Does excision imply that these inclusions are isomorphisms in homology?

There are two variants of the excision axiom for a homology theory:

(E) Let $U, A \subset X$. If $\overline{U} \subset int(A)$, then the inclusion map $i : (X \backslash U, A \backslash U) \to (X,A)$ induces isomorphisms $i_\ast : H_n(X \backslash U, A \backslash U) \to H_n(X,A)$ for each $n$.

(E-open) As above, but restricted to open $U$.

When axiomatic homology theory was introduced by Eilenberg and Steenrod, they used axiom (E-open). However, they also showed that singular homology theory satisfies (E).

In the literature (E) prevails, but it is certainly not a universally accepted standard.

It seems that (E) is strictly stronger than (E-open). To verify this we would need an example of a homology theory satisfying (E-open) but not (E), but I could not find any.

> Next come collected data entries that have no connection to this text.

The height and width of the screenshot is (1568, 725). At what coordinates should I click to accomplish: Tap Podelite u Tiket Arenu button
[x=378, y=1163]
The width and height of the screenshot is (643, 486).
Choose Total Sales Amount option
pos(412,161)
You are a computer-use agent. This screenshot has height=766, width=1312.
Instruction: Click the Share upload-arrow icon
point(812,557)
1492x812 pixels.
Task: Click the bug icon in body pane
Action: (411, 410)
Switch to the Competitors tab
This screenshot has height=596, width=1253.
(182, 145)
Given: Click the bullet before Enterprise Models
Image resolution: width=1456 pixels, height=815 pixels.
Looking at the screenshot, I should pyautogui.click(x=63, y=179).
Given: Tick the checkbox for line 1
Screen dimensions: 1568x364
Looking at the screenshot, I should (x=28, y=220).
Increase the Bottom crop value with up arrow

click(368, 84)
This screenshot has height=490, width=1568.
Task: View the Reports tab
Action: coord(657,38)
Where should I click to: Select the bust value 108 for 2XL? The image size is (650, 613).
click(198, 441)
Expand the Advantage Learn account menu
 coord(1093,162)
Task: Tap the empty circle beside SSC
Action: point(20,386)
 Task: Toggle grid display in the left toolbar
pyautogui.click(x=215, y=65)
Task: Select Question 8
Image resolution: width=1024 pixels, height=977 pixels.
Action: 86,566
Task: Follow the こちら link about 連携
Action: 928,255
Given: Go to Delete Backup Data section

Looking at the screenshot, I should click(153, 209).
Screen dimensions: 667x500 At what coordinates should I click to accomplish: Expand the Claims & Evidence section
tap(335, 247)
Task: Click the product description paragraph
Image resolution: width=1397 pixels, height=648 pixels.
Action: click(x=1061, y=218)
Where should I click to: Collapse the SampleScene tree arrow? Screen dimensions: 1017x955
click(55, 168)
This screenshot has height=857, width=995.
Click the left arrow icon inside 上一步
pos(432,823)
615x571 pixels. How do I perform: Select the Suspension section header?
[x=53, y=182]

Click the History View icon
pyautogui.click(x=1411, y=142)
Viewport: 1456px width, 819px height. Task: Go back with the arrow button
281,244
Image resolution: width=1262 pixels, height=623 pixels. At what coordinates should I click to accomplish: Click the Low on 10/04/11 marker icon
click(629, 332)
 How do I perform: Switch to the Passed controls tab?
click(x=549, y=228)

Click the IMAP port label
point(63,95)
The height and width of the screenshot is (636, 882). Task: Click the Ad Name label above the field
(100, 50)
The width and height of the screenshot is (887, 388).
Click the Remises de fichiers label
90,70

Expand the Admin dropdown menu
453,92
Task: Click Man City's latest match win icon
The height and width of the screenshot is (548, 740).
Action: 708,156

Does anybody know such an example?

Edit:

Eilenberg and Steenrod define their axioms for homology theories living on an admissible category $\mathfrak{A}$ of pairs of spaces and maps of such pairs. This means that $\mathfrak{A}$ contains a single point space and is closed with respect to a few elementary operations. Some well-known theories live on the category $\mathfrak{T}^2$ of all pairs of topological spaces (for example singular homology), other theories are only defined on smaller categories.

The answer to my question depends on $\mathfrak{A}$. For example, if $\mathfrak{A} = \mathfrak{C}^2$ = category of all compact pairs, then (E) and (E-open) are equivalent simply because only an open $U$ gives us a compact pair $(X \backslash U, A \backslash U)$.

This means that the desired example must live on an admissible $\mathfrak{A}$ having the following property ($\ast$):

Call a triple $(X,A,U)$ of spaces excision enabled if both $(X,A)$ and $(X \backslash U, A \backslash U)$ belong to $\mathfrak{A}$ and $\overline{U} \subset int(A)$.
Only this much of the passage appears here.